Exercise: Using the records below, write out again exactly the lines that begin at the line containing "#적절한운동 (347, 151)" and end at the line containing "Write a review [button] (101, 1328)", and no other lines.

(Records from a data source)
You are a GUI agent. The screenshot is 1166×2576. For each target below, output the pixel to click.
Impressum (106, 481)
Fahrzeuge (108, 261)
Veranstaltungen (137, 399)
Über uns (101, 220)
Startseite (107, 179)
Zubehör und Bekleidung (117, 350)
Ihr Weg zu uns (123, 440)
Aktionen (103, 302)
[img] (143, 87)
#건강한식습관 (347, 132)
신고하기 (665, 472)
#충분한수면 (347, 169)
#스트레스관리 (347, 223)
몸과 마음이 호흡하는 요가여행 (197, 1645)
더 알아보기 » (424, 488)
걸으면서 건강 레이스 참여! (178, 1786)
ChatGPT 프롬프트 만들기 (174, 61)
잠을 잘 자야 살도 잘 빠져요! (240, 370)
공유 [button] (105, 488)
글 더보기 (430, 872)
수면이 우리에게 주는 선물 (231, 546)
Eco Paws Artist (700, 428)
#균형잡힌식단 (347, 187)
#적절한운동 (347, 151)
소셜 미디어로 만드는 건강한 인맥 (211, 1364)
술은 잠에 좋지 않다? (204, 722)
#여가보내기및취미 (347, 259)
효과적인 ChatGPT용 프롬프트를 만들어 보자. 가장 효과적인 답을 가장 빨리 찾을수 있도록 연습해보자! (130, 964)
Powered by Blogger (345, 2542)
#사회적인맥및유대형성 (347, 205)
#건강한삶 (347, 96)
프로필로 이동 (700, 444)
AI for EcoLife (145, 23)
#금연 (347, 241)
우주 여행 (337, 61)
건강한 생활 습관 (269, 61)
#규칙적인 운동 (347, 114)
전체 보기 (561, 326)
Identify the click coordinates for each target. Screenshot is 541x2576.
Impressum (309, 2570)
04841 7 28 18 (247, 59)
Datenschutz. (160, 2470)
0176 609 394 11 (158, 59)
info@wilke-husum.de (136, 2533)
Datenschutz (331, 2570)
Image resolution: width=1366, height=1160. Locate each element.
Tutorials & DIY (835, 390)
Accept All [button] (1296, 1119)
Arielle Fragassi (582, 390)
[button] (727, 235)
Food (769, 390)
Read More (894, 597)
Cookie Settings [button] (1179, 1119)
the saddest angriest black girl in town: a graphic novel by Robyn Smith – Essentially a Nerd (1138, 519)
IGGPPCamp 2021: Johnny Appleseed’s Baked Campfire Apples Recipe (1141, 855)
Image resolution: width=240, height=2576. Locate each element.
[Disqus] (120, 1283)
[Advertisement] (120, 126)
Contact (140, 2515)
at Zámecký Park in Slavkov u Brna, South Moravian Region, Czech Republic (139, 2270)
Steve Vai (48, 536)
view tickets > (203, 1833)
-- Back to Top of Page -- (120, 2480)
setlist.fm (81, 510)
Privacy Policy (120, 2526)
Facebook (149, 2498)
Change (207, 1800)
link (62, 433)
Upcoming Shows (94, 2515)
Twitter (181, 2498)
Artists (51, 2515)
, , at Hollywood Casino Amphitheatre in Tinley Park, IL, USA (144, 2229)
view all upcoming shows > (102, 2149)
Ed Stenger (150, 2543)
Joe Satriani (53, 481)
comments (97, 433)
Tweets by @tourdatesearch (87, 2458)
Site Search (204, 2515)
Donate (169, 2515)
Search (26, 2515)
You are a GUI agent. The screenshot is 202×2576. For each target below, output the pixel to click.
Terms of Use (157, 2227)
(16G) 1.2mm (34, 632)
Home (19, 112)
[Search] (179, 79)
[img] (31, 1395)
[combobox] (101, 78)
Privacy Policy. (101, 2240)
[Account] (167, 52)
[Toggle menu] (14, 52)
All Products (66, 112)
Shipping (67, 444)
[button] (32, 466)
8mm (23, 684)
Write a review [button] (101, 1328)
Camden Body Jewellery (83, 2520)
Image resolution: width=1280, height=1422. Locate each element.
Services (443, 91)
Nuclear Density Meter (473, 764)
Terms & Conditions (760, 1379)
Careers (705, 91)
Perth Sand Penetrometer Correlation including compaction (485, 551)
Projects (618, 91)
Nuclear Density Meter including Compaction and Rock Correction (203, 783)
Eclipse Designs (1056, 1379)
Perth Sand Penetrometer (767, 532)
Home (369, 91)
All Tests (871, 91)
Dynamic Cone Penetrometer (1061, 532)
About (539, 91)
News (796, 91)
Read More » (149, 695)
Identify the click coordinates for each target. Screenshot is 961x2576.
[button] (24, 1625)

Answer to the exercise:
#적절한운동 (347, 151)
소셜 미디어로 만드는 건강한 인맥 (211, 1364)
술은 잠에 좋지 않다? (204, 722)
#여가보내기및취미 (347, 259)
효과적인 ChatGPT용 프롬프트를 만들어 보자. 가장 효과적인 답을 가장 빨리 찾을수 있도록 연습해보자! (130, 964)
Powered by Blogger (345, 2542)
#사회적인맥및유대형성 (347, 205)
#건강한삶 (347, 96)
프로필로 이동 (700, 444)
AI for EcoLife (145, 23)
#금연 (347, 241)
우주 여행 (337, 61)
건강한 생활 습관 (269, 61)
#규칙적인 운동 (347, 114)
전체 보기 (561, 326)
Identify the click coordinates for each target. Screenshot is 541x2576.
Impressum (309, 2570)
04841 7 28 18 (247, 59)
Datenschutz. (160, 2470)
0176 609 394 11 (158, 59)
info@wilke-husum.de (136, 2533)
Datenschutz (331, 2570)
Image resolution: width=1366, height=1160. Locate each element.
Tutorials & DIY (835, 390)
Accept All [button] (1296, 1119)
Arielle Fragassi (582, 390)
[button] (727, 235)
Food (769, 390)
Read More (894, 597)
Cookie Settings [button] (1179, 1119)
the saddest angriest black girl in town: a graphic novel by Robyn Smith – Essentially a Nerd (1138, 519)
IGGPPCamp 2021: Johnny Appleseed’s Baked Campfire Apples Recipe (1141, 855)
Image resolution: width=240, height=2576. Locate each element.
[Disqus] (120, 1283)
[Advertisement] (120, 126)
Contact (140, 2515)
at Zámecký Park in Slavkov u Brna, South Moravian Region, Czech Republic (139, 2270)
Steve Vai (48, 536)
view tickets > (203, 1833)
-- Back to Top of Page -- (120, 2480)
setlist.fm (81, 510)
Privacy Policy (120, 2526)
Facebook (149, 2498)
Change (207, 1800)
link (62, 433)
Upcoming Shows (94, 2515)
Twitter (181, 2498)
Artists (51, 2515)
, , at Hollywood Casino Amphitheatre in Tinley Park, IL, USA (144, 2229)
view all upcoming shows > (102, 2149)
Ed Stenger (150, 2543)
Joe Satriani (53, 481)
comments (97, 433)
Tweets by @tourdatesearch (87, 2458)
Site Search (204, 2515)
Donate (169, 2515)
Search (26, 2515)
You are a GUI agent. The screenshot is 202×2576. For each target below, output the pixel to click.
Terms of Use (157, 2227)
(16G) 1.2mm (34, 632)
Home (19, 112)
[Search] (179, 79)
[img] (31, 1395)
[combobox] (101, 78)
Privacy Policy. (101, 2240)
[Account] (167, 52)
[Toggle menu] (14, 52)
All Products (66, 112)
Shipping (67, 444)
[button] (32, 466)
8mm (23, 684)
Write a review [button] (101, 1328)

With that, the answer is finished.